— start Input rows —

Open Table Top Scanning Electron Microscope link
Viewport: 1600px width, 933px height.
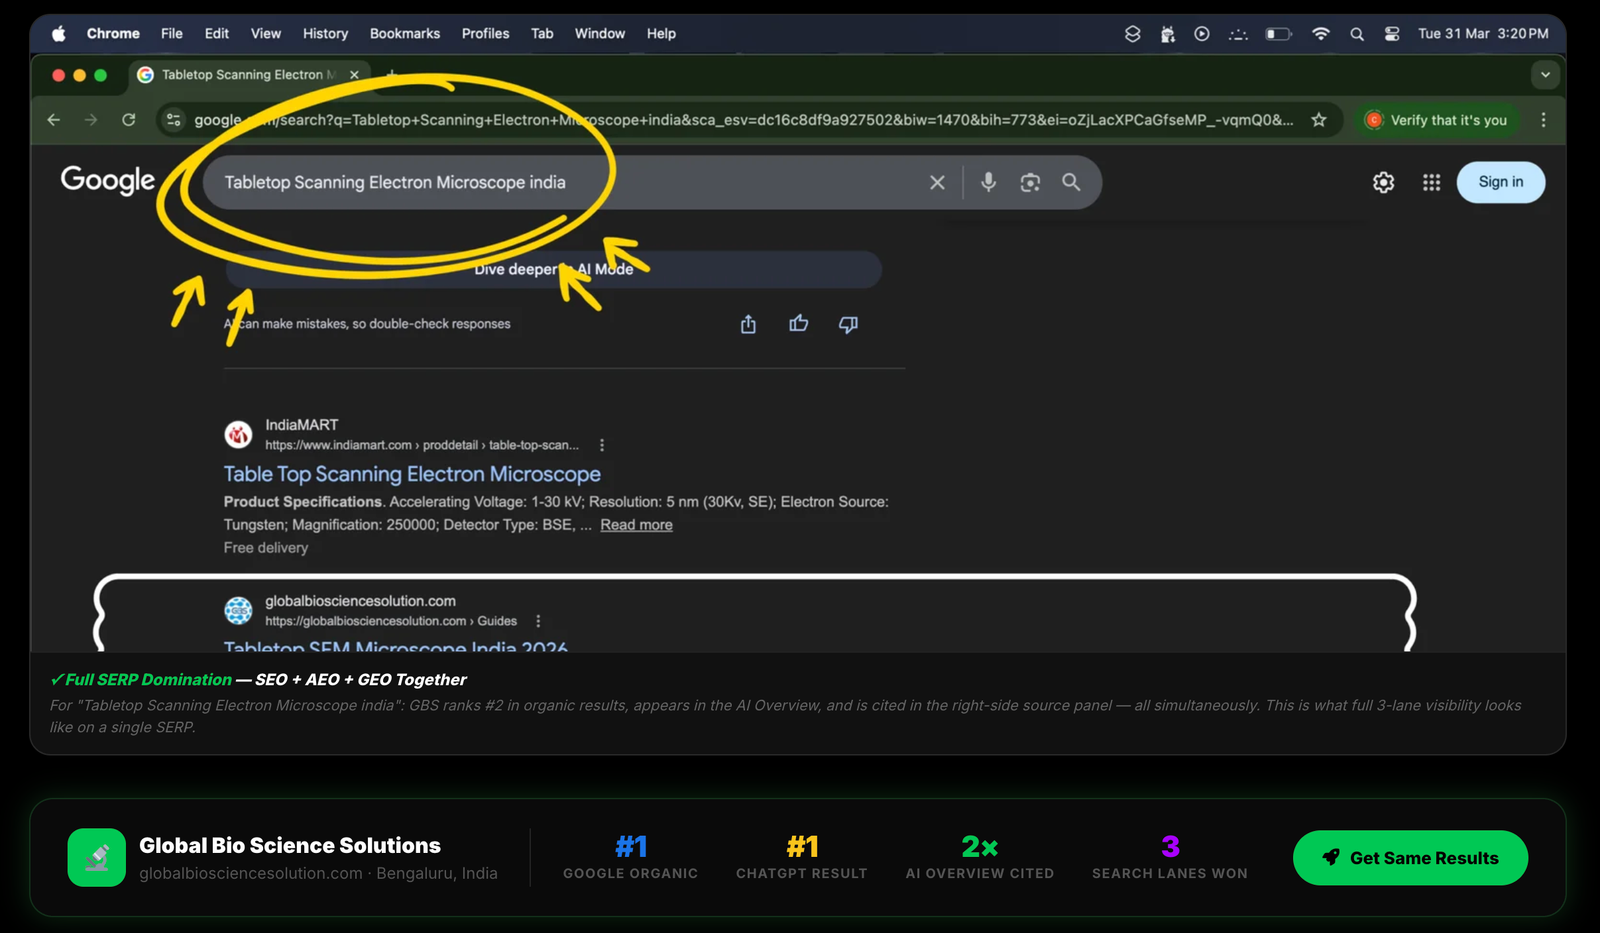point(412,474)
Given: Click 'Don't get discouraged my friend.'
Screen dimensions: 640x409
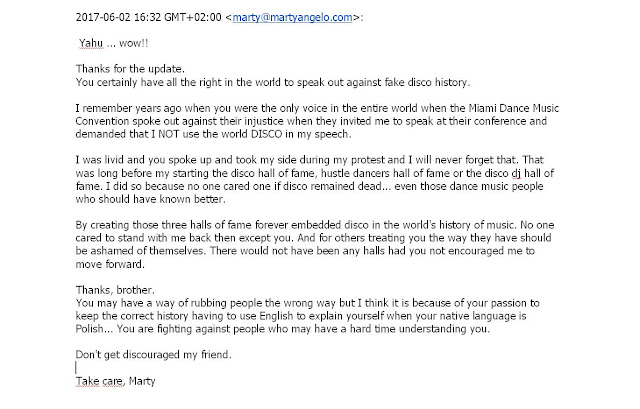Looking at the screenshot, I should click(153, 355).
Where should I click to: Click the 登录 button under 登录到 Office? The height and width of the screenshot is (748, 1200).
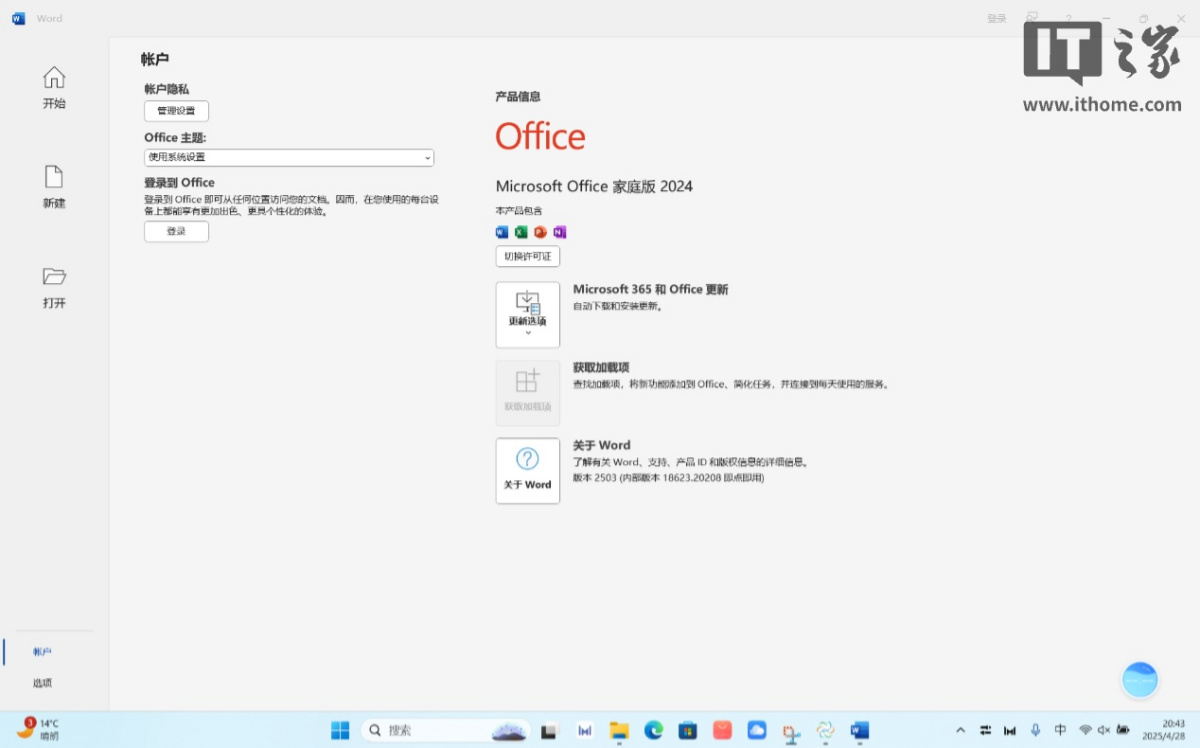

— end Input rows —

Goal:
Copy all the records again, replacing "Screen dimensions" with "Screen size" and changing nothing else. Leave the pictures out.

Task result:
Open Table Top Scanning Electron Microscope link
Viewport: 1600px width, 933px height.
point(412,474)
Given: Click 'Don't get discouraged my friend.'
Screen size: 640x409
Looking at the screenshot, I should click(153, 355).
Where should I click to: Click the 登录 button under 登录到 Office? The height and width of the screenshot is (748, 1200).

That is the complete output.